000Its luster faded during the fiscal crisis of the 1970's, along with that of many other city schools. Ms. Eisman, appointed last fall, is trying to restore some of the school's prestige by raising academic standards. The other day, she rounded up students who did not get to class on time, bringing them into her office for a lecture warning that they could be returned to their neighborhood high schools. The school admits students based on portfolios and a two-hour drawing test that requires, among other exercises, a sketch of a live model, an illustration with text for an advertisement, a fantasy scene, and for architecture students, a line drawing.
000Ms.
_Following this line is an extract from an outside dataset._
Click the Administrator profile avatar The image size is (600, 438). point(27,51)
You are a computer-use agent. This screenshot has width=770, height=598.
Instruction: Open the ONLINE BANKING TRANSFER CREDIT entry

Eisman, whose husband, Douglas, graduated from Art and Design in 1968, said she also would like to cut down the constant use of the building by outside groups, with no remuneration to the school, that often leave furniture in disarray and litter on the floors. Some, like Mario Cuomo's basketball team and the Learning Annex, with its courses on reading Tarot cards and power interviewing, use it more respectfully than others, she said.
000In the advertising class of Mike Cheverino (class of 1971) the other day, future Della Feminas worked on accounts for clients like Estee Lauder, the New York Lung Association and Buttercup Bake Shop on Second Avenue ("Life is uncertain . . . eat desserts first!"), which pay a modest fee.
000Among them was Ryan Gil, who commutes from Corona, Queens. His mother is a homemaker, his father a construction worker in, Mr. Gil says proudly, Local 731. Mr. Gil was admitted to Art and Design on the strength of his doodles. Now he is the advertising class chief executive officer, chosen because he once ran his own dog-walking business. "It was a little bit childish," he said. "But I was an entrepreneur."